**Objective 1**
Return, word for word, the passage from the aquarium fertilizer forum post that opens with the words containing "Phosphorus 3x/week" and closes with "evry 3 months.".
**Objective 2**
Using the aquarium fertilizer forum post, answer each question briefly:
(a) How often is potassium dosed?
(b) What filter runs on the tank?
(c) What temperature does the basement hold in winter?
**Objective 3**
Continue the aquarium fertilizer forum post from its last sentence.

**Document excerpt**
# Liquid ferts vs dry



## timewalker03 (Feb 27, 2007)

Right now I am using Seachem liquid ferts in my 55g tank. 

I dose these as follows:

Phosphorus 3x/week
Nitrogen 3X/week
Comprehensice 3x/ week.
Potassium 1x/week 
Iron 1x/every other week.
10 fertilizer tabs in the substrate changed evry 3 months.

It seems to me that many people are using the dry ferts on their tanks and I am just wondering about a product comparison. I know the price on the dry is better and I really just want to know about product. My tank is as follow:

55g located in my basement which is a constant 70degrees in the summer and 67 in the winter

-Lighting: T5 HO Planta 2x54w 12 hrs 2x54w 6700k daylight bulbs 7hrs
-Substrate: Sand base covers my undergravel heater, 3/8" laterite, 2" black onyx sand
-Heating: Substrate heater and inline heater temp 78 degrees F I let the substrate heater keep the water at temp and the inline heater heat the water and is usually only on during changes.
-Filter: Filstar XP2 No carbon filtration just pads
-2 DIY CO2 injection sites. One is a 2L bottle with power head injection and other is a 1L bottle Not sure what to call the delivery device other than an aeration ball. 2L inject about 1 bubble a sec and 
1L = 1 bubble every 5-10 sec.
-Water is R/O with Equalibrium added. PH is usually around 7.0-7.1 much higher now when I made a chemical mistake when trying to buffer the water. Short story is I am an idiot and still learning the water Chemistry.

**Given information**
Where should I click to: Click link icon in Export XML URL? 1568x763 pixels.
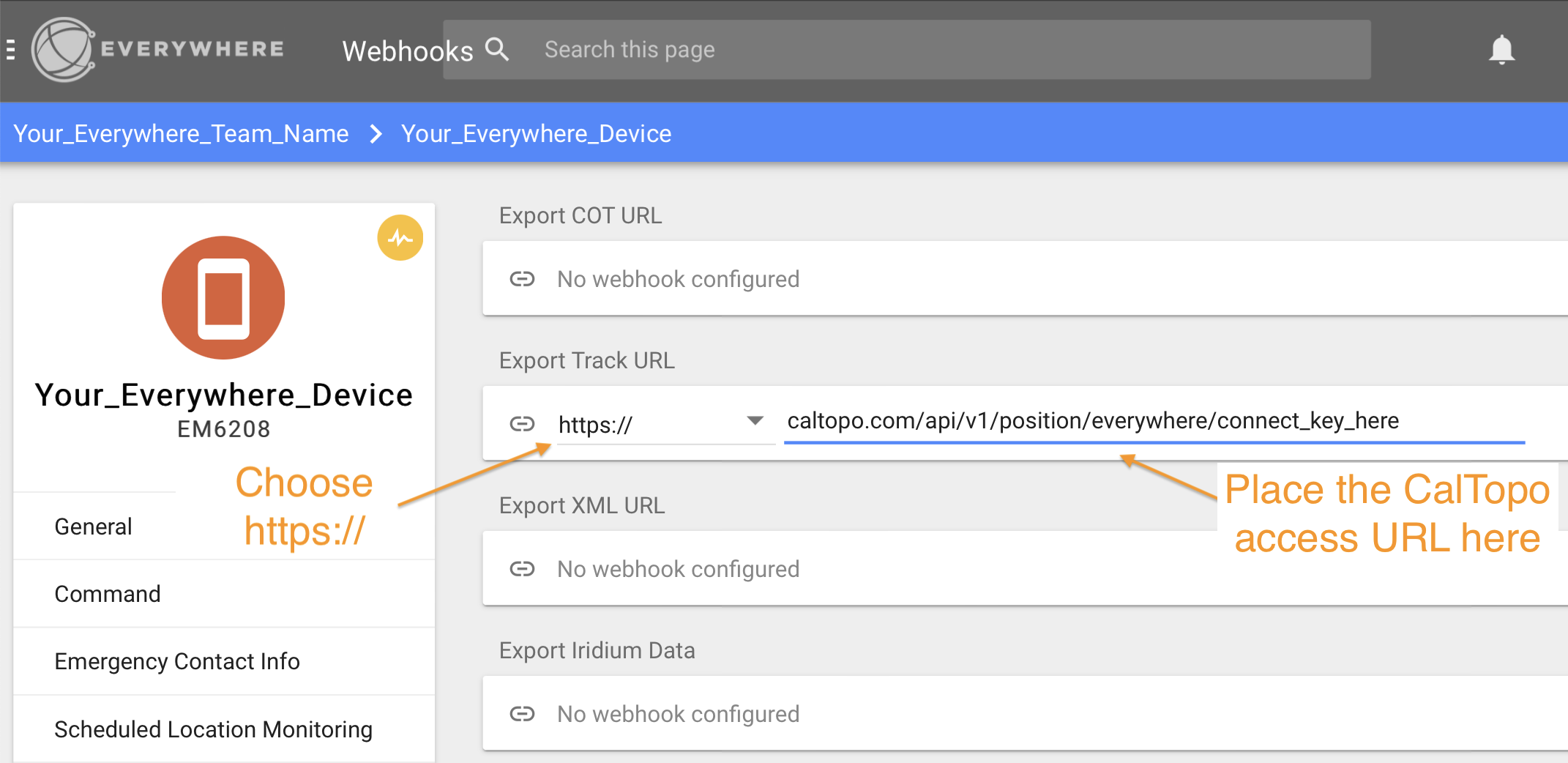(x=522, y=569)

**Expected output 1**
Phosphorus 3x/week
Nitrogen 3X/week
Comprehensice 3x/ week.
Potassium 1x/week 
Iron 1x/every other week.
10 fertilizer tabs in the substrate changed evry 3 months.

**Expected output 2**
(a) Once a week.
(b) A Filstar XP2.
(c) 67 degrees.

**Expected output 3**
-GH 8 Degrees cant get it much lower. Well probably could but then I would be dealing with another disaster.
-I currently have 2 test kits other than 6-1 strips for PH, Ammonia, Hardness, Alkalinity, Nitrite and Nitrates. I have GH/KH/ and a PH kit that uses drops. I also have an electronic ph/temp tester

Plant Load:
-Moneywort
-Ludwiga Broad
-2 Amazon Sword
-Wisteria
-Rotala Magenta
-Cabomba only 2 stems right now
-Corkscrew Val
-Microsword
-4 Chainsword
-and three awsome Banana Plants
-May add 1 Ozelot sword and 1 red rubin

Bio Load
-4 Lemon Tetras
-6 Glolight Tetras
-4 Guppy Females. No males. This is not a sexist tank though.
-12 Otos
-and a snail here and there till I catch them

Tank History:

The tank has been up and in operation for about 4 months, but I had a massive algae Plume due to my ignorance on dosing and not understading about nutrient balance. I stripped all the plants out and cleaned them by hand except the Banana plants which had NO algae at all on them, and did a 75% water change and hence screwed up the chemical used to buffer the water. I still have algae in the tank a green hairy stuff on the glass but not much and a brown stringy stuff off the plants. I am still learning about planted aquaria and love the hobby. Hence the investment. I just need to know If the chems I am using are quality or if I should switch to dry. Anyway thanks for any input. I will be very helpful!


----------



## furballi (Feb 2, 2007)

216 w x 12 hours may be a tad overkill for a 55 gal. The plants should do well even at 5 hours per day.


----------



## DonaldmBoyer (Aug 18, 2005)

I think that your lighting is fine, especially if you have Rotala magenta. You may want to invest in a heater to keep it at about 77 F.

Anyhoo, dry ferts usually contain high amounts of iron and potassium, but sometimes contains high amounts of phosphate. Tablets tend to dissolve quickly and the plants don't usually get the needed benefit. Which is a shame because most plants tend to absorb their required nutrients through their roots.

Ideally, a slow-release root tablet is the best for the plants if it is low in phosphate. Aquarium.com has a very nice root tab that I have had a lot of success with. This also helps to keep the nutrients in your substrate from being absorbed too quickly by the plants.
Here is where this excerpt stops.